Um amor chamado Daytona - As Crónicas de um Viciado

Ainda me lembro bem de quando me apaixonei pelo Ferrari Daytona. Não nasci a tempo de o ver correr, nem sequer o vi pela primeira vez sob a forma de réplica em Miami Vice, isso só aconteceria anos mais tarde, já nos tempos da internet. Foi há muitos anos, quando a Shell ainda existia em Portugal, e lançou uma colecção de miniaturas Ferrari que contemplava alguns dos modelos mais míticos da marca. Para promover essa colecção tinham uma espécie de catálogo com todos os modelos que iriam vender (ou oferecer a quem tivesse pontos suficientes) e um breve resumo sobre cada um deles. Hoje em dia isto pode parecer a coisa mais banal do mundo, porque vivemos na era da informação, em que a qualquer momento se pega no telefone que temos no bolso e descobrimos tudo o que quisermos sobre o que quisermos em tempo real, mas para uma criança nos anos 90, qualquer acesso a conhecimentos novos sobre um tema que lhe interessasse era um luxo, e este era, sem dúvida, o meu tema favorito. Eis que nesse catálogo aparecia então uma foto do 365 GTS/4 "Daytona", em amarelo, com os seus longos piscas laranja na lateral do carro, junto de uma descrição que falava das suas 170 milhas por hora de velocidade máxima, que eu obviamente não tinha qualquer noção se seria um valor assim tão elevado quanto isso, mas que me pareceu imenso. Em retrospectiva, o facto de terem apresentado esse valor em milhas foi provavelmente resultado de alguma tradução muito preguiçosa, mas provavelmente se dissesse lá 270 km/h, não teria tido o mesmo impacto que teve na minha jovem mente, porque eu estava habituado a ler isso em revistas de carros, já a milha era um valor muito mais misterioso.

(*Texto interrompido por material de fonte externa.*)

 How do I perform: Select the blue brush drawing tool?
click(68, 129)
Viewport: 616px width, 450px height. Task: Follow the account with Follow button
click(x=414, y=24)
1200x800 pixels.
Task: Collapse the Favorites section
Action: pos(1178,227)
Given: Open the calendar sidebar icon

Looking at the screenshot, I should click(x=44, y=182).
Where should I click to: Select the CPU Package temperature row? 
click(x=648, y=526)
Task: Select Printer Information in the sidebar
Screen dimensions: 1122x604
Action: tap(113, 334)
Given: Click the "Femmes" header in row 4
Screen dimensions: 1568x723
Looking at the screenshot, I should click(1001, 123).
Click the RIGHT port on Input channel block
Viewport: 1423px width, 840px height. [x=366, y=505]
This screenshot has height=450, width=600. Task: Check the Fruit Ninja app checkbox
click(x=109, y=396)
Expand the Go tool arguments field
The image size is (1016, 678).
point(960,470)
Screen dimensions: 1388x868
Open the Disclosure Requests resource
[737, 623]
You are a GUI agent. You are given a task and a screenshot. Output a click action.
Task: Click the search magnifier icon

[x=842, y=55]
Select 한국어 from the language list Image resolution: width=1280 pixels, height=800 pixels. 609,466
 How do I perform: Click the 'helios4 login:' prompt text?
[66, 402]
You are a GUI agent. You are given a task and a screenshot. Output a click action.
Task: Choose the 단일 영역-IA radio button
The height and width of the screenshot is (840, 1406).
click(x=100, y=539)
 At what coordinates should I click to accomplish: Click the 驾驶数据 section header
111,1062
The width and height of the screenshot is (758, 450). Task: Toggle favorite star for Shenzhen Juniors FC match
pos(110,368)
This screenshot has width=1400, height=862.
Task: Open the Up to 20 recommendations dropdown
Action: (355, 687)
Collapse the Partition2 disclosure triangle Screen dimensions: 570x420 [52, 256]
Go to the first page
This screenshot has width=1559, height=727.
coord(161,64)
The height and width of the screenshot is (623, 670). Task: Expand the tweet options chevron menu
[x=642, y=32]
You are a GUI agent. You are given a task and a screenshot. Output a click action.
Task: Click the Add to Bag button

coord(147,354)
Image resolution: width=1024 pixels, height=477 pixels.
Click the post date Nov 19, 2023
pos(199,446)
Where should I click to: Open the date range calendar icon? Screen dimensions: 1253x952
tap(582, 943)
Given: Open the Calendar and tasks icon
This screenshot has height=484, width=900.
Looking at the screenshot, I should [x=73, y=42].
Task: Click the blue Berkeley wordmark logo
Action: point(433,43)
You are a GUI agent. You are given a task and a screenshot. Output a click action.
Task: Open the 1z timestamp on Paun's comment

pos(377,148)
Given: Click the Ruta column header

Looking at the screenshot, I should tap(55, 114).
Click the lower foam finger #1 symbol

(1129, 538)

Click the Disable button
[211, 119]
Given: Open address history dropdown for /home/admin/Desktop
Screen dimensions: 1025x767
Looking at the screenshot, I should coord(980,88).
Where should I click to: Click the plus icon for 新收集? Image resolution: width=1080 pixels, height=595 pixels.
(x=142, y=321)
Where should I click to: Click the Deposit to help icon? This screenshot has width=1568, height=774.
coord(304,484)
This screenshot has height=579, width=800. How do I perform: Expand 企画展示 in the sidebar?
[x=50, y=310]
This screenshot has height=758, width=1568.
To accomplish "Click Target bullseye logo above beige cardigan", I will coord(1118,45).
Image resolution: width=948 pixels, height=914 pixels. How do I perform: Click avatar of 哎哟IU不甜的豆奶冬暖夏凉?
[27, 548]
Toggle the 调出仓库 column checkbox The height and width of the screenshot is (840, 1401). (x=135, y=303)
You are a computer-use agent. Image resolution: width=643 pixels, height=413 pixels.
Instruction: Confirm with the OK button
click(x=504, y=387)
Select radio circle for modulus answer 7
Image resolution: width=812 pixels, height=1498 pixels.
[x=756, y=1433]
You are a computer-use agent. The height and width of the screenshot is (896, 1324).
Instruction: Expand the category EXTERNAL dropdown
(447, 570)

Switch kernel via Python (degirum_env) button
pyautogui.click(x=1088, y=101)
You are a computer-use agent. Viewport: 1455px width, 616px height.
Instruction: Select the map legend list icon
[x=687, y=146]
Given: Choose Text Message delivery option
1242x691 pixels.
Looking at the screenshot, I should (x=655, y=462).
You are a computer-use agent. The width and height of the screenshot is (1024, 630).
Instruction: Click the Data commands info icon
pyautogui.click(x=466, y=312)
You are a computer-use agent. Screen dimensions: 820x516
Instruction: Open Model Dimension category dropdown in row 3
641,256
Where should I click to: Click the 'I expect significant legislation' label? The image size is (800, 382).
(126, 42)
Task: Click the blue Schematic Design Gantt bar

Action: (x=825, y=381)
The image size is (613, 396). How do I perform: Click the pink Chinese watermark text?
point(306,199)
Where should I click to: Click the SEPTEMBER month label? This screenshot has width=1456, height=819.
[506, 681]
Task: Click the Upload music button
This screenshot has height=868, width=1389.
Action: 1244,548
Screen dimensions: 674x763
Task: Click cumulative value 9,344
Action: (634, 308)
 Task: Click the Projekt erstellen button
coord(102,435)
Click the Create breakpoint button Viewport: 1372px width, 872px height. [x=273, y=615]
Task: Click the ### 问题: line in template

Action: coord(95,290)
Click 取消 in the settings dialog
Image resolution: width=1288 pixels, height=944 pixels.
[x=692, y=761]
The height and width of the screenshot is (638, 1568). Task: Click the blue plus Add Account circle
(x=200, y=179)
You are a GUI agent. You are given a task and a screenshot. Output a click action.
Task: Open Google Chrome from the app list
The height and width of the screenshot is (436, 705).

Não me lembro de quando foi exactamente o primeiro momento em que olhei para esse catálogo, mas lembro-me do momento em que estava num café com os meus pais e tive de verbalizar que aquele carro teria de ser meu porque atingia 170 milhas por hora (o que me pareceu um motivo bastante válido na altura), embora tivesse alguma vergonha de admitir ao meu pai que também era por ter adorado aqueles enormes piscas laranja, quando ele tinha gasto não sei quantos contos em piscas brancos para o seu E36 Compact, porque não suportava os laranja que vinham no carro. Eles fizeram-me a vontade e deram-me o Daytona e o resto dos Ferraris todos dessa colecção, que ainda tenho até hoje, e eventualmente fui comprando outros Daytonas e aprendendo tudo o que pude sobre o carro, já com recurso à internet, no tempo em que ela ainda fazia o som de um robôt a nascer para ser ligada.
Infelizmente ainda estou muito longe de ter um que realmente dê as tais 170 milhas por hora, mas de vez em quando ainda visto o meu blazer branco, arregaço as mangas, abro o vidro do carro e ponho a In The Air Tonight do Phil Collins no rádio, para sonhar um pouco com uma vida mais simples.